#### Goal of the exercise:
Rewrite the entries below with every instance of "Where should I click to" changed to "Which spot should I click to" and everything else left the same, and omit the pictures from your answer.

** START **

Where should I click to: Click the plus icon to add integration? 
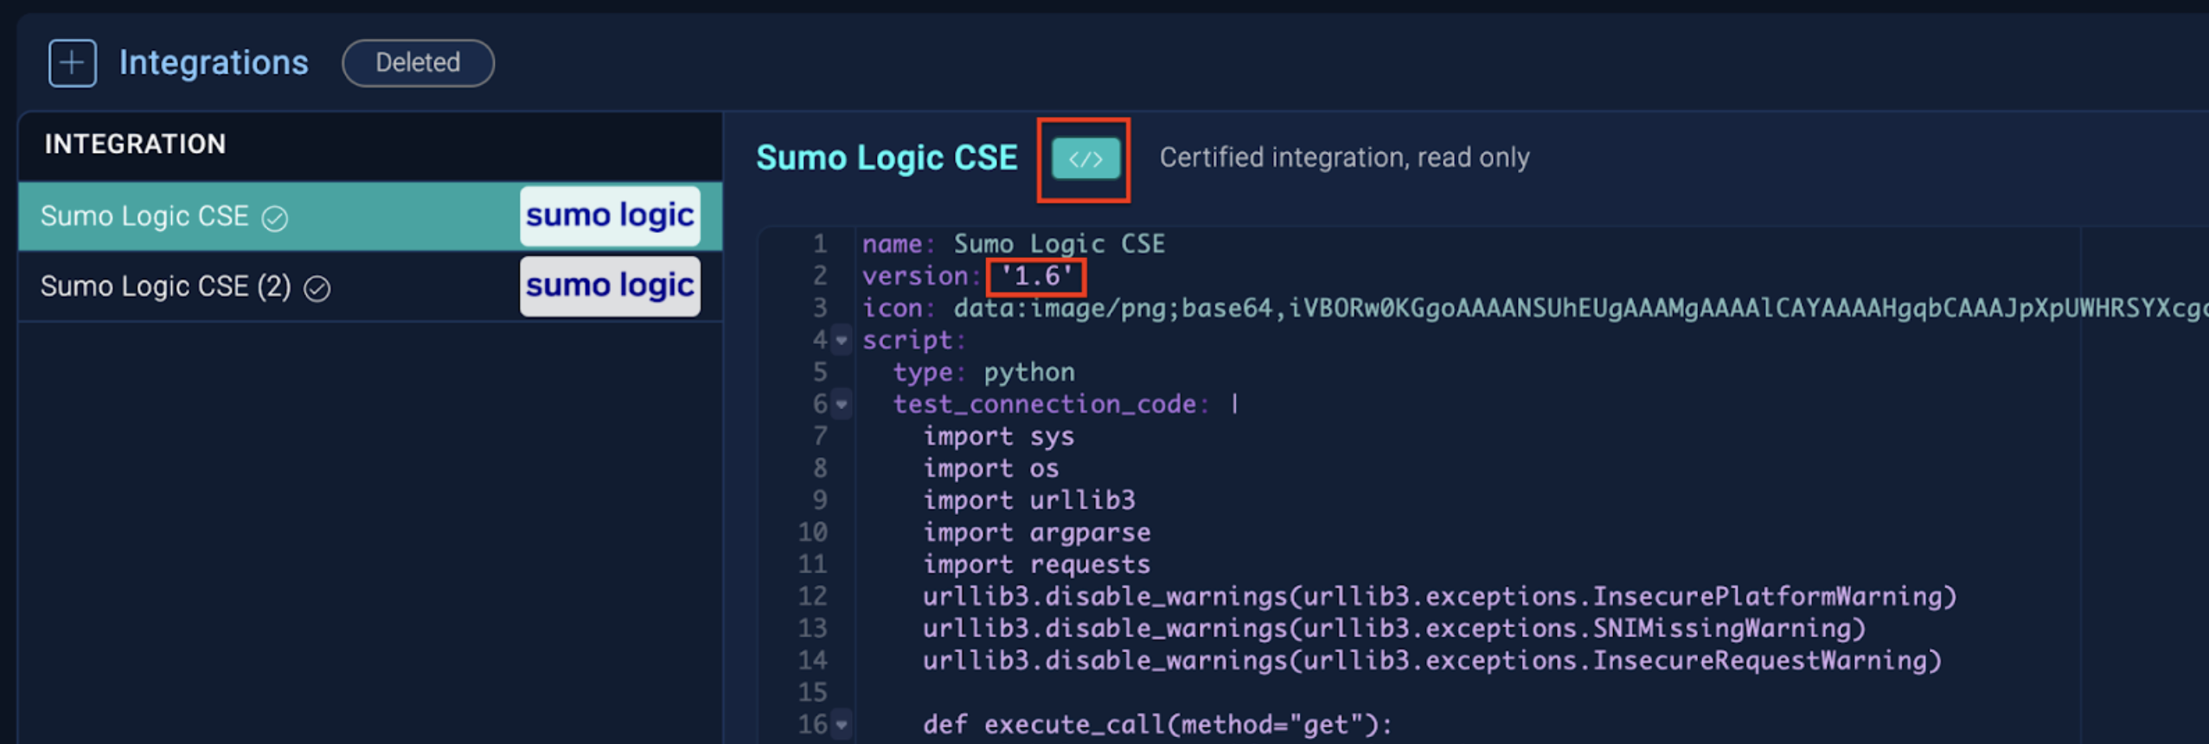point(73,63)
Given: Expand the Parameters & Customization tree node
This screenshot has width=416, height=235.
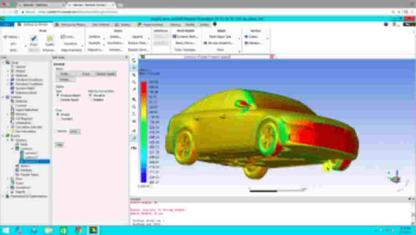Looking at the screenshot, I should pos(3,196).
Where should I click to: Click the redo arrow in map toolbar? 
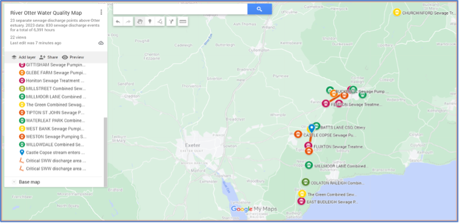[128, 21]
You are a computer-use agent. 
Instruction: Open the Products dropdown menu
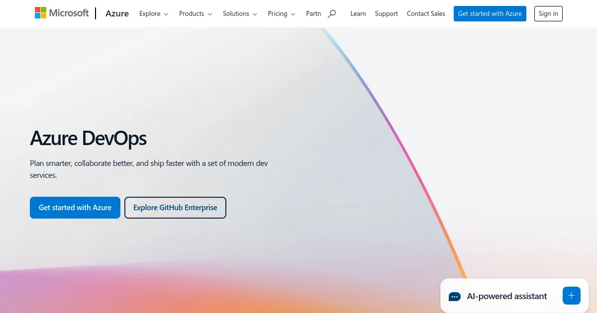pyautogui.click(x=195, y=14)
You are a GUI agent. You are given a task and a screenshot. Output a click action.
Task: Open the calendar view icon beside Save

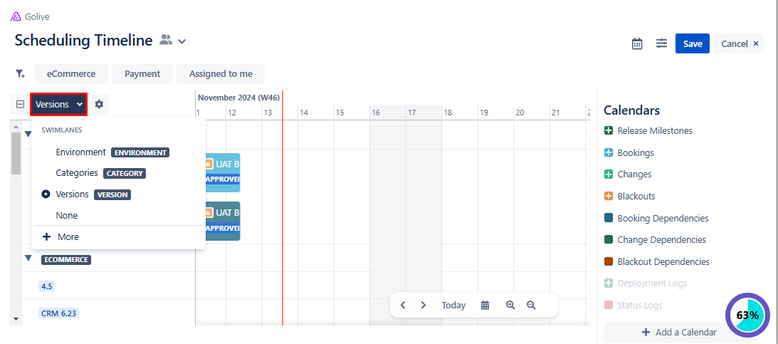coord(637,44)
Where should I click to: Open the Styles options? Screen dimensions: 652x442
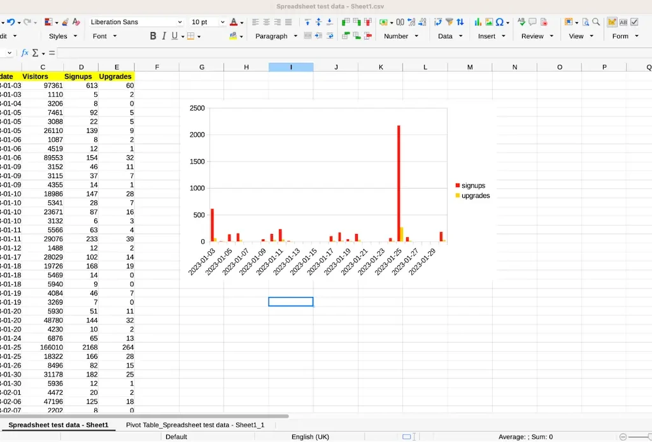coord(62,36)
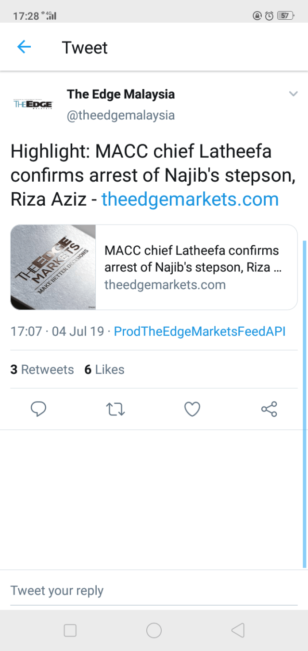Expand the tweet options chevron
Image resolution: width=308 pixels, height=651 pixels.
pos(293,93)
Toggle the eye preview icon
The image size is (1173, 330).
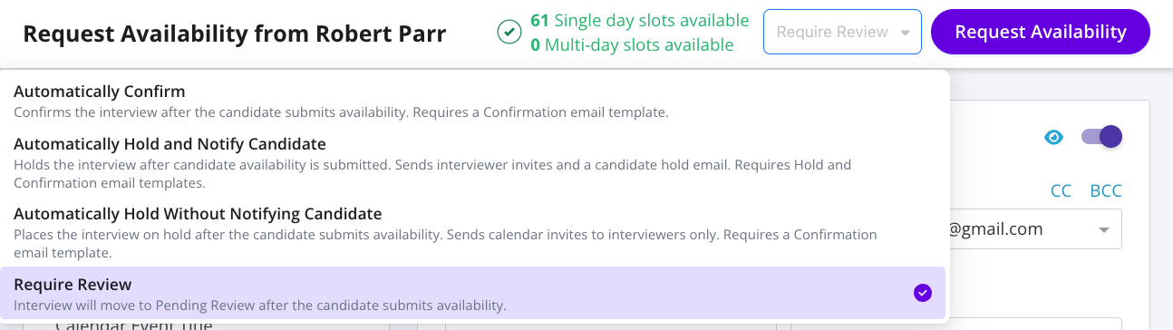tap(1053, 137)
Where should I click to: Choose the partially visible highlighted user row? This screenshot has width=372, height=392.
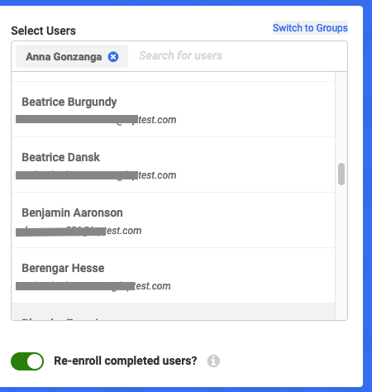click(x=173, y=312)
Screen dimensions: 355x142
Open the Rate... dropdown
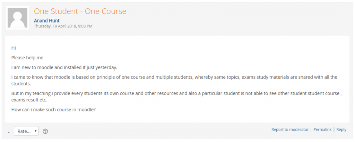(x=26, y=131)
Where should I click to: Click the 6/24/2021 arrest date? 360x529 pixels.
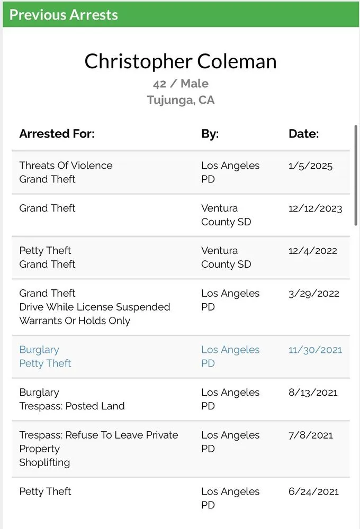(x=313, y=491)
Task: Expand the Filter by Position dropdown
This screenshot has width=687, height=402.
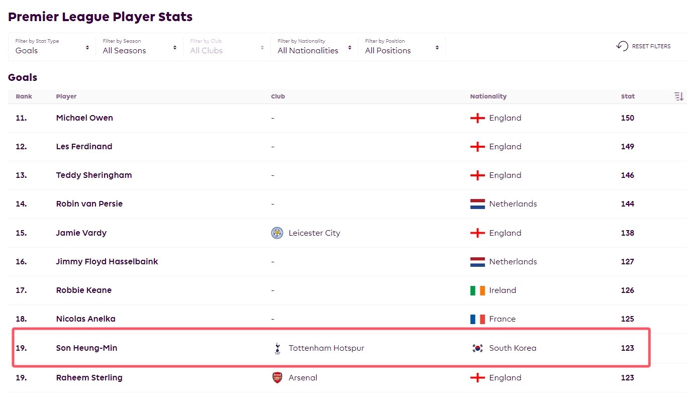Action: (402, 47)
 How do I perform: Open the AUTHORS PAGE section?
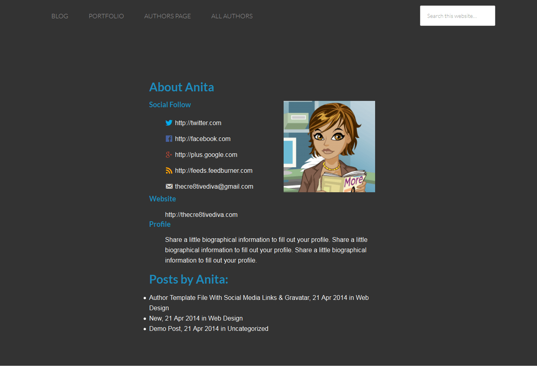coord(167,16)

** END **

#### Finished exercise:
Which spot should I click to: Click the plus icon to add integration? 
point(73,63)
Given: Expand the Parameters & Customization tree node
This screenshot has width=416, height=235.
Looking at the screenshot, I should pos(3,196).
Which spot should I click to: Click the redo arrow in map toolbar? 
[128, 21]
You are a computer-use agent. 
Instruction: Open the Products dropdown menu
pyautogui.click(x=195, y=14)
You are a GUI agent. You are given a task and a screenshot. Output a click action.
Task: Open the calendar view icon beside Save

coord(637,44)
Which spot should I click to: Open the Styles options? Screen dimensions: 652x442
coord(62,36)
Expand the tweet options chevron
Image resolution: width=308 pixels, height=651 pixels.
pos(293,93)
Toggle the eye preview icon
The image size is (1173, 330).
tap(1053, 137)
Which spot should I click to: Choose the partially visible highlighted user row? This screenshot has width=372, height=392.
click(x=173, y=312)
Screen dimensions: 355x142
Open the Rate... dropdown
(x=26, y=131)
Which spot should I click to: Click the 6/24/2021 arrest date? 360x529 pixels.
(x=313, y=491)
Task: Expand the Filter by Position dropdown
This screenshot has width=687, height=402.
Action: (402, 47)
 How do I perform: Open the AUTHORS PAGE section?
coord(167,16)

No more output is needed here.